Казалось, Сулла сердится. И на самом деле он сердился и просто-напросто негодовал при мысли о том, что так мало остается жить, а тут еще заставляют выбирать любовь не по твоему желанию, а по чьей-то прихоти. Чего еще нужно этим дуракам, которые завтра навсегда сойдут в могилу. А сегодня они еще кочевряжатся и лезут к тебе со своим вкусом! Люби кого хочешь. Хотя бы козла!

Веселая компания решила, что мужская любовь имеет свою прелесть… Сулла не без основания вдруг подумал, что ему подыгрывают, что с ним безоговорочно соглашаются, памятуя его связь с актером Метробием. Ну что ж? Он не будет отрицать: Метробий был и остался его другом. Настанет день, и каждый, кто злословит по адресу Метробия или Суллы, будет держать ответ. Суровый ответ! Сулле тычут в глаза не только милого Метробия. Его попрекают бедностью. Разве не напоминают Сулле о его прежней римской квартире? Мол, такую квартиру мог снимать любой вольноотпущенник. Всех замолчать не заставишь. Да, пока еще не заставишь…

Рим не такой город, который молчит. Рим злословит постоянно. Рим столетиями морочит голову себе и другим. Рим раздувает.

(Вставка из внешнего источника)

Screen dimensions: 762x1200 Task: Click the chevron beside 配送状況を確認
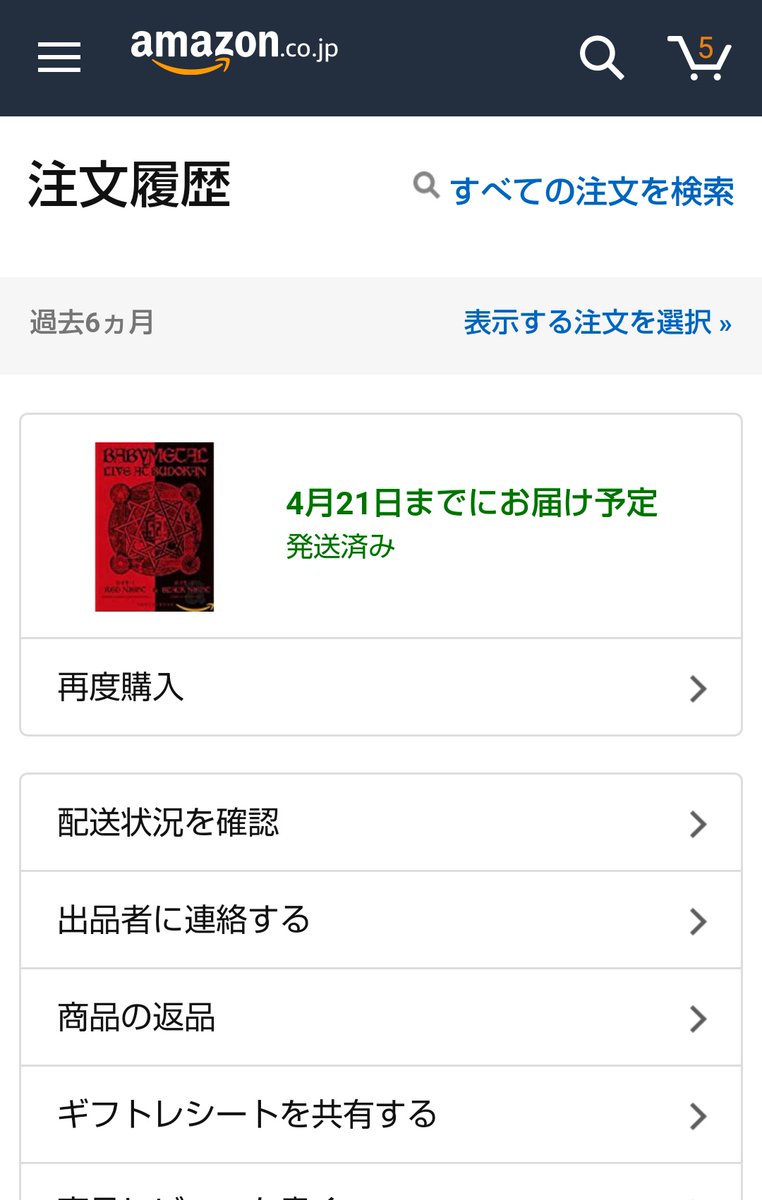click(698, 824)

Рим из комара делает льва ливийского. Женские языки в Риме и того хуже. Разве не поют песенку, слова которой состоят всего-навсего из трех имен?

Илия,
Элия,
Клелия!

Это три имени жен. Первой, второй, третьей. И со всеми – развод! Один конец. Потому что так нужно было. Присобачили к трем именам дурацкий мотивчик, который породили афинские лавочники. И получилась песня про Суллу. Пусть поют! Сулле ни холодно, ни жарко… Если уж говорить правду, Илия, Элия и Клелия – все, вместе взятые, не стоят и мизинца красавца Метробия! Если угодно, Сулла все это может высказать вслух, где угодно, хоть в сенате. И вообще он плевал на так называемое общественное мнение. Пусть точат языки за закрытыми дверьми, на супружеских ложах. Сулле ни холодно, ни жарко.

– За любовь! – провозгласил Сулла. – И пусть каждый придает этому слову свое значение. А кто нас осудит, – их и я, и все мы…

Тут он запустил такое ругательство, что остийские моряки диву бы дались. Африкан добавил кое-что еще и от себя. В стиле испанских морских разбойников, развращенных до крайней степени. В Риме говорили, что хуже выгребной ямы воняет только язык испанских морских разбойников.

Ругань окончательно развеселила мужчин. Каждый поднимал чашу и пил напиток, который ему по сердцу. Кто-то вспомнил про музыку: будет ли нынче музыка?

Оппий успокоил: будет в свое время. Ведь пора еще детская, до рассвета, наступающего теперь около двух часов утра, – целая вечность.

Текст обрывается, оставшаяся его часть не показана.